● Stored items
=== Section Start ===
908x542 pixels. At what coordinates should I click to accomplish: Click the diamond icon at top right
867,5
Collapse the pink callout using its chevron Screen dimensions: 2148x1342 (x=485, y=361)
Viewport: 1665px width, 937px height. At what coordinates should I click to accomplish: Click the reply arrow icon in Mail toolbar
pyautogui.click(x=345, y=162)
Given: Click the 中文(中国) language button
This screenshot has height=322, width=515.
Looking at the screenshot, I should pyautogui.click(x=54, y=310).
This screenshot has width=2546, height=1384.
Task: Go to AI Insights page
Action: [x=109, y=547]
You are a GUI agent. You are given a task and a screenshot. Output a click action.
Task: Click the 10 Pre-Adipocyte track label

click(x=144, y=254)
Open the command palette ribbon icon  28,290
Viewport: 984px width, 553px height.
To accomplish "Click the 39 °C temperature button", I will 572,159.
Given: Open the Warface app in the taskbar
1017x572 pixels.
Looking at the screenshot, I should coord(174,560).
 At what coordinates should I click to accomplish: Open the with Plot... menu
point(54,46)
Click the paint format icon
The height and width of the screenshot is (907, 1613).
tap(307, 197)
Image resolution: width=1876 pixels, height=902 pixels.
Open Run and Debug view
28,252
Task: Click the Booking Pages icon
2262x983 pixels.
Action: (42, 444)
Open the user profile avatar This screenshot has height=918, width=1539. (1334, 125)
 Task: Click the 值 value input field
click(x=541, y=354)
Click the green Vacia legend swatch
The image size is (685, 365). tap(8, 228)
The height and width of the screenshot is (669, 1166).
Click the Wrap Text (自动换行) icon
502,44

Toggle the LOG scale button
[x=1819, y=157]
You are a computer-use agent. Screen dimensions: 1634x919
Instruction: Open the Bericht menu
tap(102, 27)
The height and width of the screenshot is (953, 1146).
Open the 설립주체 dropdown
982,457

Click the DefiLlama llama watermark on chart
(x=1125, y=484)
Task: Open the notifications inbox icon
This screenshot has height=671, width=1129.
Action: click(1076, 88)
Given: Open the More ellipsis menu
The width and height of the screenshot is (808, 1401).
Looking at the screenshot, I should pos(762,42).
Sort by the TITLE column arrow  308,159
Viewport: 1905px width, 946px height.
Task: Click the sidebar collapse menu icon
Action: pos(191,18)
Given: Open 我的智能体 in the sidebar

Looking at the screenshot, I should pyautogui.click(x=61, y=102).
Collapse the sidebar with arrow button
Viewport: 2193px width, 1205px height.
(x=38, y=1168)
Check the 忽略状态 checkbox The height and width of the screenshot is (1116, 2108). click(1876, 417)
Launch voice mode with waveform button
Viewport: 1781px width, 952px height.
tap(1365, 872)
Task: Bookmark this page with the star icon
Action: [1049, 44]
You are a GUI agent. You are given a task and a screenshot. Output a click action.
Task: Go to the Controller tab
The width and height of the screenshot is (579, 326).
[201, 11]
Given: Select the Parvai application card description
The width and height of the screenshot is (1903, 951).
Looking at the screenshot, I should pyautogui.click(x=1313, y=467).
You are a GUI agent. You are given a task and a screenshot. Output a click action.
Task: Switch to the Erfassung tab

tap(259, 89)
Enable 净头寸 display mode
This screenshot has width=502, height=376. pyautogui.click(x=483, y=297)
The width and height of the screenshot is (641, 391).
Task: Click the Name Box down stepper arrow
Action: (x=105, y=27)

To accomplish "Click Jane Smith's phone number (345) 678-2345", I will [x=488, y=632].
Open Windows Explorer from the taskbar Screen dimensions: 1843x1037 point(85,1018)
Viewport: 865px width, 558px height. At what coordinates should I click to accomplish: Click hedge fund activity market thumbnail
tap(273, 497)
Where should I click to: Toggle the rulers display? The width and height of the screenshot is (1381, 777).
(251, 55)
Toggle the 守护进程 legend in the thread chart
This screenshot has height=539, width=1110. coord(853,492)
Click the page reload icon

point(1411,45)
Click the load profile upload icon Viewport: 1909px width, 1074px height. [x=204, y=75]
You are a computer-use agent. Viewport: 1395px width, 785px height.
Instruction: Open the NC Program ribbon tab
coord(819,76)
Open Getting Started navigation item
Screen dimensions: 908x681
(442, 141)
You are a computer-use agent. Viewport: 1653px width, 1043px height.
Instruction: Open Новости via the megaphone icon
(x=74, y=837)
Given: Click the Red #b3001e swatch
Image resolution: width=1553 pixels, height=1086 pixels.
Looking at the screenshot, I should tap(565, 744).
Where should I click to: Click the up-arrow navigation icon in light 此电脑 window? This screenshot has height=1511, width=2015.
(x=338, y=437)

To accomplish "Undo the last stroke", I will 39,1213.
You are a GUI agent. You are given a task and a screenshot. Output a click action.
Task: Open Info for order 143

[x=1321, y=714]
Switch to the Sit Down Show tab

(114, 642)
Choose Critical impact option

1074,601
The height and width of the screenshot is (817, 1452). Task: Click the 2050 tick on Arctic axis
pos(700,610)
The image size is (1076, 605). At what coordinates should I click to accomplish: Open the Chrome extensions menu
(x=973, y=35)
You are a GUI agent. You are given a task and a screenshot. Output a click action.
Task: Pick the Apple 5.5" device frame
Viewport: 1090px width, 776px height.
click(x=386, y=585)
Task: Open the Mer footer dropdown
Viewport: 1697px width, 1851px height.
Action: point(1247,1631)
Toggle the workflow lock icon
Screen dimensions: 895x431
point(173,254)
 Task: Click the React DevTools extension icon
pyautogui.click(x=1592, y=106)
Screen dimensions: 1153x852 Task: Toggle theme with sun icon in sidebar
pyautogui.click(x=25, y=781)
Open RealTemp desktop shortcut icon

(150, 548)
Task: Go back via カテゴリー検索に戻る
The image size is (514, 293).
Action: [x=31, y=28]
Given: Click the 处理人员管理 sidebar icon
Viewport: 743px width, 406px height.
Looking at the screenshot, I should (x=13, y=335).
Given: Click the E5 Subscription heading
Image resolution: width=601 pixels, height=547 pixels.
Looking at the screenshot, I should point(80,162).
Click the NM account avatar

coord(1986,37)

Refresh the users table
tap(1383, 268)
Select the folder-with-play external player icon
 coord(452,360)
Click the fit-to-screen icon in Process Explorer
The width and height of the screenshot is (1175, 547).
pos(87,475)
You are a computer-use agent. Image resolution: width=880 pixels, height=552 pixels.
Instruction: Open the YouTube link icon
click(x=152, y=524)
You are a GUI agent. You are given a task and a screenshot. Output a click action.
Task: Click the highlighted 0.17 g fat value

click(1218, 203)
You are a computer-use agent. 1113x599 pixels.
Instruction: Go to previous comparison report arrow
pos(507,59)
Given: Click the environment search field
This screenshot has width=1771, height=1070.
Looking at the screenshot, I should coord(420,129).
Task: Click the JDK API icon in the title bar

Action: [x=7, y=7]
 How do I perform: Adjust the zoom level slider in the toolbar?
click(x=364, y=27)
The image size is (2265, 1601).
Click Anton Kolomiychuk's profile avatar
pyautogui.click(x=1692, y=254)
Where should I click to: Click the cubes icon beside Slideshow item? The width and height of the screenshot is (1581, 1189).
=== Section End ===
● Work order
Copy the data exactly as it was presented.

● Reply
908x542 pixels. At what coordinates should I click to accomplish: Click the diamond icon at top right
867,5
Collapse the pink callout using its chevron Screen dimensions: 2148x1342 (x=485, y=361)
Viewport: 1665px width, 937px height. At what coordinates should I click to accomplish: Click the reply arrow icon in Mail toolbar
pyautogui.click(x=345, y=162)
Given: Click the 中文(中国) language button
This screenshot has height=322, width=515.
Looking at the screenshot, I should pyautogui.click(x=54, y=310).
This screenshot has width=2546, height=1384.
Task: Go to AI Insights page
Action: [x=109, y=547]
You are a GUI agent. You are given a task and a screenshot. Output a click action.
Task: Click the 10 Pre-Adipocyte track label

click(x=144, y=254)
Open the command palette ribbon icon  28,290
Viewport: 984px width, 553px height.
To accomplish "Click the 39 °C temperature button", I will 572,159.
Given: Open the Warface app in the taskbar
1017x572 pixels.
Looking at the screenshot, I should coord(174,560).
 At what coordinates should I click to accomplish: Open the with Plot... menu
point(54,46)
Click the paint format icon
The height and width of the screenshot is (907, 1613).
tap(307, 197)
Image resolution: width=1876 pixels, height=902 pixels.
Open Run and Debug view
28,252
Task: Click the Booking Pages icon
2262x983 pixels.
Action: (42, 444)
Open the user profile avatar This screenshot has height=918, width=1539. (1334, 125)
 Task: Click the 值 value input field
click(x=541, y=354)
Click the green Vacia legend swatch
The image size is (685, 365). tap(8, 228)
The height and width of the screenshot is (669, 1166).
Click the Wrap Text (自动换行) icon
502,44

Toggle the LOG scale button
[x=1819, y=157]
You are a computer-use agent. Screen dimensions: 1634x919
Instruction: Open the Bericht menu
tap(102, 27)
The height and width of the screenshot is (953, 1146).
Open the 설립주체 dropdown
982,457

Click the DefiLlama llama watermark on chart
(x=1125, y=484)
Task: Open the notifications inbox icon
This screenshot has height=671, width=1129.
Action: click(1076, 88)
Given: Open the More ellipsis menu
The width and height of the screenshot is (808, 1401).
Looking at the screenshot, I should pos(762,42).
Sort by the TITLE column arrow  308,159
Viewport: 1905px width, 946px height.
Task: Click the sidebar collapse menu icon
Action: pos(191,18)
Given: Open 我的智能体 in the sidebar

Looking at the screenshot, I should pyautogui.click(x=61, y=102).
Collapse the sidebar with arrow button
Viewport: 2193px width, 1205px height.
(x=38, y=1168)
Check the 忽略状态 checkbox The height and width of the screenshot is (1116, 2108). click(1876, 417)
Launch voice mode with waveform button
Viewport: 1781px width, 952px height.
tap(1365, 872)
Task: Bookmark this page with the star icon
Action: [1049, 44]
You are a GUI agent. You are given a task and a screenshot. Output a click action.
Task: Go to the Controller tab
The width and height of the screenshot is (579, 326).
[201, 11]
Given: Select the Parvai application card description
The width and height of the screenshot is (1903, 951).
Looking at the screenshot, I should pyautogui.click(x=1313, y=467).
You are a GUI agent. You are given a task and a screenshot. Output a click action.
Task: Switch to the Erfassung tab

tap(259, 89)
Enable 净头寸 display mode
This screenshot has width=502, height=376. pyautogui.click(x=483, y=297)
The width and height of the screenshot is (641, 391).
Task: Click the Name Box down stepper arrow
Action: (x=105, y=27)

To accomplish "Click Jane Smith's phone number (345) 678-2345", I will [x=488, y=632].
Open Windows Explorer from the taskbar Screen dimensions: 1843x1037 point(85,1018)
Viewport: 865px width, 558px height. At what coordinates should I click to accomplish: Click hedge fund activity market thumbnail
tap(273, 497)
Where should I click to: Toggle the rulers display? The width and height of the screenshot is (1381, 777).
(251, 55)
Toggle the 守护进程 legend in the thread chart
This screenshot has height=539, width=1110. coord(853,492)
Click the page reload icon

point(1411,45)
Click the load profile upload icon Viewport: 1909px width, 1074px height. [x=204, y=75]
You are a computer-use agent. Viewport: 1395px width, 785px height.
Instruction: Open the NC Program ribbon tab
coord(819,76)
Open Getting Started navigation item
Screen dimensions: 908x681
(442, 141)
You are a computer-use agent. Viewport: 1653px width, 1043px height.
Instruction: Open Новости via the megaphone icon
(x=74, y=837)
Given: Click the Red #b3001e swatch
Image resolution: width=1553 pixels, height=1086 pixels.
Looking at the screenshot, I should tap(565, 744).
Where should I click to: Click the up-arrow navigation icon in light 此电脑 window? This screenshot has height=1511, width=2015.
(x=338, y=437)

To accomplish "Undo the last stroke", I will 39,1213.
You are a GUI agent. You are given a task and a screenshot. Output a click action.
Task: Open Info for order 143

[x=1321, y=714]
Switch to the Sit Down Show tab

(114, 642)
Choose Critical impact option

1074,601
The height and width of the screenshot is (817, 1452). Task: Click the 2050 tick on Arctic axis
pos(700,610)
The image size is (1076, 605). At what coordinates should I click to accomplish: Open the Chrome extensions menu
(x=973, y=35)
You are a GUI agent. You are given a task and a screenshot. Output a click action.
Task: Pick the Apple 5.5" device frame
Viewport: 1090px width, 776px height.
click(x=386, y=585)
Task: Open the Mer footer dropdown
Viewport: 1697px width, 1851px height.
Action: point(1247,1631)
Toggle the workflow lock icon
Screen dimensions: 895x431
point(173,254)
 Task: Click the React DevTools extension icon
pyautogui.click(x=1592, y=106)
Screen dimensions: 1153x852 Task: Toggle theme with sun icon in sidebar
pyautogui.click(x=25, y=781)
Open RealTemp desktop shortcut icon

(150, 548)
Task: Go back via カテゴリー検索に戻る
The image size is (514, 293).
Action: [x=31, y=28]
Given: Click the 处理人员管理 sidebar icon
Viewport: 743px width, 406px height.
Looking at the screenshot, I should (x=13, y=335).
Given: Click the E5 Subscription heading
Image resolution: width=601 pixels, height=547 pixels.
Looking at the screenshot, I should point(80,162).
Click the NM account avatar

coord(1986,37)

Refresh the users table
tap(1383, 268)
Select the folder-with-play external player icon
 coord(452,360)
Click the fit-to-screen icon in Process Explorer
The width and height of the screenshot is (1175, 547).
pos(87,475)
You are a computer-use agent. Image resolution: width=880 pixels, height=552 pixels.
Instruction: Open the YouTube link icon
click(x=152, y=524)
You are a GUI agent. You are given a task and a screenshot. Output a click action.
Task: Click the highlighted 0.17 g fat value

click(1218, 203)
You are a computer-use agent. 1113x599 pixels.
Instruction: Go to previous comparison report arrow
pos(507,59)
Given: Click the environment search field
This screenshot has width=1771, height=1070.
Looking at the screenshot, I should coord(420,129).
Task: Click the JDK API icon in the title bar

Action: [x=7, y=7]
 How do I perform: Adjust the zoom level slider in the toolbar?
click(x=364, y=27)
The image size is (2265, 1601).
Click Anton Kolomiychuk's profile avatar
pyautogui.click(x=1692, y=254)
Where should I click to: Click the cubes icon beside Slideshow item? The width and height of the screenshot is (1581, 1189).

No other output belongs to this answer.